It hardly needs to be spelt out that infrastructural and other challenges which affect the judiciary’s ability to fulfil its constitutional functions are a serious threat to the rule of law.
Another embattled institution is the Masters Office. A Daily Maverick report highlights a litany of worrying issues affecting the Cape Town Masters’ Office, including major backlogs, allegations of corruption, and unreliable online systems. The report emphasises the potentially serious consequences of these inefficiencies, citing a case where “a frail, dying man cannot access funds for his healthcare because his estate matters are tangled in the Master’s Office backlog after the suicide of his spouse.”
The legal profession
In the latest instance of serious allegations of impropriety against a legal practitioner gaining significant public attention, it has been reported that the Legal Practice Council (LPC) is seeking the striking-off of an attorney facing complaints from 27 clients, including that the attorney “allegedly took money from a deceased person's bank account and bought herself eight houses and later sold a couple's home without their knowledge.” The attorney, who was only admitted in 2022, is also alleged to have masqueraded as a conveyancer, failed to submit unqualified audit reports for 2024, and to have practiced without a Fidelity Fund certificate.
Articles
There has been continued analysis of the Mbenenge tribunal and how the judicial conduct process deals with claims of sexual harassment. Rebecca Davis discusses “multiple concerning aspects” of the proceedings, noting that the tribunal chair “appeared to struggle at points to understand the meaning or function of WhatsApp emojis, necessitating agonising exchanges”. Davis criticises the lack of protection received by the complainant and condemns the cross examination of her as “quite shocking”. Davis draws parallels with the treatment of the complainant in the 2006 rape trial of former president Zuma.
Zikhona Ndlebe and Mbekezeli Benjamin of Judges Matter discuss the tribunal in the context of broader issues of sexual harassment in the judiciary and the legal profession, arguing that “not enough is done to deal with the structural causes and effect of sexual harassment”. The authors raise the question of what test the tribunal will apply to determine the existence of sexual harassment:
“Will it focus on the narrow legal definition of “sexual harassment” … [o]r will it focus on the more expansive definition of “judicial misconduct” in the Code of Judicial Conduct, which includes the legal duty of a judge to act honourably, in both their professional and private lives, including the avoidance of impropriety?”
Ndlebe and Benjamin raise the question of whether “whether systemic problems such as sexual harassment can be dealt with through “normal” disciplinary proceedings like the Judicial Conduct Tribunal”. They note survey reports of sexual harassment among magistrates and magistrates’ court users, and in the legal profession.
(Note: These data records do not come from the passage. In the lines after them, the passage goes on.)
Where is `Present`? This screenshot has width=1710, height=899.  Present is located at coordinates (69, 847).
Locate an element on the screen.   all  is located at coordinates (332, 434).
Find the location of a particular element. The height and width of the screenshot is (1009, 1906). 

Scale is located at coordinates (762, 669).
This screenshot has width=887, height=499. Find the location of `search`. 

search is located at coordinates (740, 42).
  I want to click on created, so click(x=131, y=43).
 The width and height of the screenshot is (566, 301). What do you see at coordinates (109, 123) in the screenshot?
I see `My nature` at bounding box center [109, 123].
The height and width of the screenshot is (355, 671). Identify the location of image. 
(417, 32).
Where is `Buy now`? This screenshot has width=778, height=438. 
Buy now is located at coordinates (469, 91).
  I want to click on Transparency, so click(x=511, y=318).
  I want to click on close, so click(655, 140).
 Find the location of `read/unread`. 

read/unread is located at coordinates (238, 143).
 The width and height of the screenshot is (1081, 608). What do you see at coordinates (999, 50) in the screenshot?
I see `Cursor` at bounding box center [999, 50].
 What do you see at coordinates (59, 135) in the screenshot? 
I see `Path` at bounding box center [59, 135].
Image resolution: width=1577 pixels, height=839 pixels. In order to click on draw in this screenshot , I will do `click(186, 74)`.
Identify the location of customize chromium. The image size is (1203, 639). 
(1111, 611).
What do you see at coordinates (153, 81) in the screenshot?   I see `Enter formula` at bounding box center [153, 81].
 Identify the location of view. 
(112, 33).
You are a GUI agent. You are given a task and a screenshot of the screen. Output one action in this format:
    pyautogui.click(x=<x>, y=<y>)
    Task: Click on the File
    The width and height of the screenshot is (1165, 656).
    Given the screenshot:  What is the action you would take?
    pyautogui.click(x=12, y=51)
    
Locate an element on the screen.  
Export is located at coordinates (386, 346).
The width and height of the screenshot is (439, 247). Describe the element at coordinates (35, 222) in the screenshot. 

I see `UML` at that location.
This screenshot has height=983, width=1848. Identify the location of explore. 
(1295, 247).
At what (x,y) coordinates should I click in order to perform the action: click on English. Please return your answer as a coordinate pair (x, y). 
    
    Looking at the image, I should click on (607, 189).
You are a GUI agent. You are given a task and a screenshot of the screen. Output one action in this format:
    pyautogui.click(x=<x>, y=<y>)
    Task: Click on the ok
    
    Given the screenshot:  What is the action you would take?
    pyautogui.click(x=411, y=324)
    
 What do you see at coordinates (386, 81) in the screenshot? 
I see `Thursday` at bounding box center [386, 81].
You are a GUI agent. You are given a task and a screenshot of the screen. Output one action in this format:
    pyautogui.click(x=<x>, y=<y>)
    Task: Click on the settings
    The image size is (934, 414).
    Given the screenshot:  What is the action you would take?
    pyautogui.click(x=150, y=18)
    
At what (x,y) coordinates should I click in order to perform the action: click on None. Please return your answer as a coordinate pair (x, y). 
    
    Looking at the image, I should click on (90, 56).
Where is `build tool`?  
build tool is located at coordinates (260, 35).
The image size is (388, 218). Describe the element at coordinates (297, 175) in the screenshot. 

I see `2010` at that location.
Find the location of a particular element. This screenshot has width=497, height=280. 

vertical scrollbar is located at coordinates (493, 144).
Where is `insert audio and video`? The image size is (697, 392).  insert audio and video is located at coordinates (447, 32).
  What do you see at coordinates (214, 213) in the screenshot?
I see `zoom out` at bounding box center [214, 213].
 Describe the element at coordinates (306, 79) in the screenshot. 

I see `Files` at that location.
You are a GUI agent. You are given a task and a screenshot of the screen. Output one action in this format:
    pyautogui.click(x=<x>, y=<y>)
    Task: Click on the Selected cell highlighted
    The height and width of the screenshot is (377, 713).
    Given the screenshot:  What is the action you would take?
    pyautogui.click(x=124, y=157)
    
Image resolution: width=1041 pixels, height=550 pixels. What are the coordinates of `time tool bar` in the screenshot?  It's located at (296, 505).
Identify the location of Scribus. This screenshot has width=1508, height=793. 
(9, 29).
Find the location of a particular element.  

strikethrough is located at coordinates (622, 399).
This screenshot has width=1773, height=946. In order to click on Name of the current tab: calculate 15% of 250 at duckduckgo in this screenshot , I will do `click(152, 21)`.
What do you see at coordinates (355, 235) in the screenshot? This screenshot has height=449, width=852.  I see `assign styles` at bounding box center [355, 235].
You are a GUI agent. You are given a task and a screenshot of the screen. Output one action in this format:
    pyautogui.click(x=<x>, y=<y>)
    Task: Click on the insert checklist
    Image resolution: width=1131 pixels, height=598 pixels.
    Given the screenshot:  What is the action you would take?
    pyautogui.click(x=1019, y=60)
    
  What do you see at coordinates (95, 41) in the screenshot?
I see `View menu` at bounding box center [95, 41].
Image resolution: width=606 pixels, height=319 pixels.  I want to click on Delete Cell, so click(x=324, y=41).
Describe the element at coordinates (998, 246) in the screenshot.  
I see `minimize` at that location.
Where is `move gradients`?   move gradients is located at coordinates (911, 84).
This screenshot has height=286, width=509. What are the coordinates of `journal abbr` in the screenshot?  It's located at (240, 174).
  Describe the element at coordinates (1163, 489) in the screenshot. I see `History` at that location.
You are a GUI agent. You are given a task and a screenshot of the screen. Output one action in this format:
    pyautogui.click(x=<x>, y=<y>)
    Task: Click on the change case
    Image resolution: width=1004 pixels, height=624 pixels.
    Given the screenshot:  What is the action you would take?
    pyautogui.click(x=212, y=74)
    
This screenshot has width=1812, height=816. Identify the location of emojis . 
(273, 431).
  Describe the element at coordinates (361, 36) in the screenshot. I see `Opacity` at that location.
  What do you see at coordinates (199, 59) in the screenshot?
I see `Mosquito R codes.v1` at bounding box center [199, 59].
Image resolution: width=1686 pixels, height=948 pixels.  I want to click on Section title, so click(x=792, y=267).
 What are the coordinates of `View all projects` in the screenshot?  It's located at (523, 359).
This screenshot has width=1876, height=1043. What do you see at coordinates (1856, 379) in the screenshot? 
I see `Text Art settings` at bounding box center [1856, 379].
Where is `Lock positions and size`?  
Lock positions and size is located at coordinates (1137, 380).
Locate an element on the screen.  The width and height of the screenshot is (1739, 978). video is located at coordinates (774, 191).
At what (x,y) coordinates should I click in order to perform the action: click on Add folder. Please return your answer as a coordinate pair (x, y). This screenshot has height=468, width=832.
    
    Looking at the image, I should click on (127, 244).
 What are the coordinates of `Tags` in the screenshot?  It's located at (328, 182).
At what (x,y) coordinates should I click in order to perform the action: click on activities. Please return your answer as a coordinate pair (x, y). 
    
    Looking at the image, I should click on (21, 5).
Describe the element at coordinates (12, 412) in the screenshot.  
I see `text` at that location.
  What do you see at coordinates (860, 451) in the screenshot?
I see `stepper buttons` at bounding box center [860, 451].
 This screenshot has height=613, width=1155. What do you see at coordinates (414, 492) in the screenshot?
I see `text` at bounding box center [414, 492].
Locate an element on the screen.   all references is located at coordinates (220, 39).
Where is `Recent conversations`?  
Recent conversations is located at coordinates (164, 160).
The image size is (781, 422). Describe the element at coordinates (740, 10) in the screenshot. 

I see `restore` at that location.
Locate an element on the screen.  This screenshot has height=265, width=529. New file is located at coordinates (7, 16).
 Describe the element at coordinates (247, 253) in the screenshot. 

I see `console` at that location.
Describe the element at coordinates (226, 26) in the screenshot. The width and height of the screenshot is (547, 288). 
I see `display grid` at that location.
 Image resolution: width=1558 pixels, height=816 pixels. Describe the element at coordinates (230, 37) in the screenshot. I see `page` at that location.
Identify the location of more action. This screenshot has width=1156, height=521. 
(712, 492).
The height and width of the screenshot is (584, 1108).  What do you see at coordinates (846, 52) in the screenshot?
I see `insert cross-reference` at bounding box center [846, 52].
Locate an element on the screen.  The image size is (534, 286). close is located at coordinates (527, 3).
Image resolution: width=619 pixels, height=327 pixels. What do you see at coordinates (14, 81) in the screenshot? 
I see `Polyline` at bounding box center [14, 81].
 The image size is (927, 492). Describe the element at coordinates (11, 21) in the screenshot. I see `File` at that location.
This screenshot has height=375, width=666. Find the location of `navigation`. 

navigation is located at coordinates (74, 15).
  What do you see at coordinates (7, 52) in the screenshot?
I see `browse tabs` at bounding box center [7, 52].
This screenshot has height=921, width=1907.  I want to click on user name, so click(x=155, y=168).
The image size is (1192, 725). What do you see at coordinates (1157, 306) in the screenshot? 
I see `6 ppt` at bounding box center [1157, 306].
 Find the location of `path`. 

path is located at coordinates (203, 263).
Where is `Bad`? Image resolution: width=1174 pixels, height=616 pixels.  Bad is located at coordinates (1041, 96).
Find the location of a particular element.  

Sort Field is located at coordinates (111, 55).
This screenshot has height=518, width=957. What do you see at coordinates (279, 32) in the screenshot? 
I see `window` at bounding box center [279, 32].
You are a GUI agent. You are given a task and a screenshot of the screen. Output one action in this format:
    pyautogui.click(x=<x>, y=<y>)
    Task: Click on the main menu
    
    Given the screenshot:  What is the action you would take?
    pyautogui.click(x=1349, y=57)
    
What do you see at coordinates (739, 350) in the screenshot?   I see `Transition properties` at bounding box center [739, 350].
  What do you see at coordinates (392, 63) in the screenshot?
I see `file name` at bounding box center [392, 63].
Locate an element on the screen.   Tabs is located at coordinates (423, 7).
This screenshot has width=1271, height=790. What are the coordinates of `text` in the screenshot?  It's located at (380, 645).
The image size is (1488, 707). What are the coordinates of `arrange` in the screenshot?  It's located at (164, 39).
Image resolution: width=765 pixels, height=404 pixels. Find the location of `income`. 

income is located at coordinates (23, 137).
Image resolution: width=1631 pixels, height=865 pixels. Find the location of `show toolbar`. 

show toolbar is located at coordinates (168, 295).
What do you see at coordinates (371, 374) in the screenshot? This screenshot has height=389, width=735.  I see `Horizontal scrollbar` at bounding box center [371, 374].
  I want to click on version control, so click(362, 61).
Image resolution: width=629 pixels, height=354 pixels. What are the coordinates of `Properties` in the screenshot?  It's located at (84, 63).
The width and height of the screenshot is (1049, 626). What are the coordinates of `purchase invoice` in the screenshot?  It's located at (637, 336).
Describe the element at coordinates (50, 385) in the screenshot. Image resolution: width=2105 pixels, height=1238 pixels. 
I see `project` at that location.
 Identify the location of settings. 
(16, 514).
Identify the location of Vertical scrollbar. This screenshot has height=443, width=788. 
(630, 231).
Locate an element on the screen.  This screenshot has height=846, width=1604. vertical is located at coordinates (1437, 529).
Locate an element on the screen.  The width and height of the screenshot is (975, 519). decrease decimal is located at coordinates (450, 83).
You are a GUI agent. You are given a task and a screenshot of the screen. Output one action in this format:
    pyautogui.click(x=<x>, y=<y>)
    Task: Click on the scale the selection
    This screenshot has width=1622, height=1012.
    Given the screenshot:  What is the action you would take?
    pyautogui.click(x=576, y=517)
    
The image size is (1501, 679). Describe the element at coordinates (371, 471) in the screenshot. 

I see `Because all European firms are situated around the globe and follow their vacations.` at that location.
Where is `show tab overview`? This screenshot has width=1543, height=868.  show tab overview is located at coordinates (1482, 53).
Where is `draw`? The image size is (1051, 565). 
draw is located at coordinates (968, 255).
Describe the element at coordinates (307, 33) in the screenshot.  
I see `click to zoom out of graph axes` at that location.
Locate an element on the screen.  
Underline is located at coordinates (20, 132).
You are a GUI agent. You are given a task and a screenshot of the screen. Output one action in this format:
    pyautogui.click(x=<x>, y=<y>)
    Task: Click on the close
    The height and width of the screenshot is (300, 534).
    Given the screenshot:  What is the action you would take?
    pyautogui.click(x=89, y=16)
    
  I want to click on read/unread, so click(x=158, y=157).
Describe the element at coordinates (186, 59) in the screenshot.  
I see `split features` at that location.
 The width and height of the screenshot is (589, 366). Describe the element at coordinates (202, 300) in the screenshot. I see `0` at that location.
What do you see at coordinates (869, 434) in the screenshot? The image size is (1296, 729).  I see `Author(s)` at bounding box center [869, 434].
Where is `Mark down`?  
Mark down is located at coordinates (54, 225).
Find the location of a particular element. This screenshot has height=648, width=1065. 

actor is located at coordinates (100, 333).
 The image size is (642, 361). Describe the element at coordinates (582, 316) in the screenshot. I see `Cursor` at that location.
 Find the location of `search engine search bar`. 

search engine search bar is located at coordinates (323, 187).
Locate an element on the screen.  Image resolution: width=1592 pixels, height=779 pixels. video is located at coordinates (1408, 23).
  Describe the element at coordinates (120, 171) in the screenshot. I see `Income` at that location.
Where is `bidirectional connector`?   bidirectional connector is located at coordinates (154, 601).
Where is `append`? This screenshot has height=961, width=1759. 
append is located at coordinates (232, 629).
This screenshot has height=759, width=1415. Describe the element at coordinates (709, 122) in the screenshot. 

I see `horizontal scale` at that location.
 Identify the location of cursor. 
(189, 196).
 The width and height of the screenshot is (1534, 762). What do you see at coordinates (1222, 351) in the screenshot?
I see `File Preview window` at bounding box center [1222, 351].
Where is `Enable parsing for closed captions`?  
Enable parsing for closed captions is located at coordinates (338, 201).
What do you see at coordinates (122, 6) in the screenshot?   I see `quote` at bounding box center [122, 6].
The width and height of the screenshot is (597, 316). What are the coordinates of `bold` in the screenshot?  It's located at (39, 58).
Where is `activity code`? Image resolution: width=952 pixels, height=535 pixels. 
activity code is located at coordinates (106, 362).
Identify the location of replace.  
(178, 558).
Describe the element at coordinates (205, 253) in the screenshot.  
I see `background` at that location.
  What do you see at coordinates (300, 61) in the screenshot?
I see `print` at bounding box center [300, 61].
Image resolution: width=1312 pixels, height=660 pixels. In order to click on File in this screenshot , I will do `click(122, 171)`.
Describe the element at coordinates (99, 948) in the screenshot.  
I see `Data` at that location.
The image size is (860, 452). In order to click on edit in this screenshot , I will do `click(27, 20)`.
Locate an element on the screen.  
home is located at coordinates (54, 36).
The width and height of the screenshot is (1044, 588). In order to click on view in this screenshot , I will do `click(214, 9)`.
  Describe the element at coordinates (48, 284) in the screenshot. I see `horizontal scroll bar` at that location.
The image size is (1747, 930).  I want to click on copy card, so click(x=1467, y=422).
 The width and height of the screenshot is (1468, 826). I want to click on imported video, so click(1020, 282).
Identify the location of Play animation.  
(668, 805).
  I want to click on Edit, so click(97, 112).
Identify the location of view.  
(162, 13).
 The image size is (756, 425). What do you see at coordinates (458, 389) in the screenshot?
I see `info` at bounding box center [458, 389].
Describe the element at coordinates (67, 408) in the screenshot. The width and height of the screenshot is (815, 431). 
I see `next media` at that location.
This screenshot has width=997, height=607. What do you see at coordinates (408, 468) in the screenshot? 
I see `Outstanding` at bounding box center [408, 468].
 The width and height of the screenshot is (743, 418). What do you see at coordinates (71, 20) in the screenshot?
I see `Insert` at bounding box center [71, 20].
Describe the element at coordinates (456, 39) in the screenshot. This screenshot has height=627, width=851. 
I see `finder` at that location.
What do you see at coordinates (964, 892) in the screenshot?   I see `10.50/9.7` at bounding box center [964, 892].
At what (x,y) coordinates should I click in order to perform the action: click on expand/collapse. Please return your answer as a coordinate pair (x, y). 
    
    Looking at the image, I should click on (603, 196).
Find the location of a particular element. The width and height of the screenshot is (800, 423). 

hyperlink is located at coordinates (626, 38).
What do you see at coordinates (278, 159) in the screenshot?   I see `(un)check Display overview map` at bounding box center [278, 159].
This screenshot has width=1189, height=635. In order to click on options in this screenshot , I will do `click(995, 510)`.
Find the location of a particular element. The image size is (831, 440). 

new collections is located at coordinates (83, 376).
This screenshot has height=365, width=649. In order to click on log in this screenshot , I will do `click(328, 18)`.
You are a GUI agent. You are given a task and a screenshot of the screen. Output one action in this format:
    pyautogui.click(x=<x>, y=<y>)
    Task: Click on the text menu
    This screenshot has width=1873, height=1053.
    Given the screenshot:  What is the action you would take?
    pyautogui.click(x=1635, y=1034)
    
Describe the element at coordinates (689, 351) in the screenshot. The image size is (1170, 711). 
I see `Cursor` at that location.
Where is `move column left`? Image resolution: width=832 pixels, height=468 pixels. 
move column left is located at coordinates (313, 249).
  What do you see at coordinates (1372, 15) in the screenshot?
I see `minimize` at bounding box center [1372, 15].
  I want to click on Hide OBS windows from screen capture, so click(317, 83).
The authors emphasise the need for the “entire legal community” to be involved in developing solutions.
A preview of the year facing the judiciary by Judges Matter highlights the series of ongoing judicial conduct matters, and notes “structural issues hobbling the system to hold judges accountable.” The article also identifies significant challenges in the resourcing and governance of the judiciary, the need to address the performance and functioning of the Constitutional Court, and the urgent need for the nomination of a new Deputy Chief Justice. The article further discusses growing concern over the shortage of candidates for judicial appointment, suggesting that this may reflect a lack of confidence in the JSC. It is suggested that:
“The JSC needs to adopt a written code of conduct to set high ethical standards for its current and future members, with the option of recall for members who fail to adhere to it.”
FUL has published an op-ed discussing the implications for the rule of law of failures to comply with court orders by the Gauteng Department of Social Development.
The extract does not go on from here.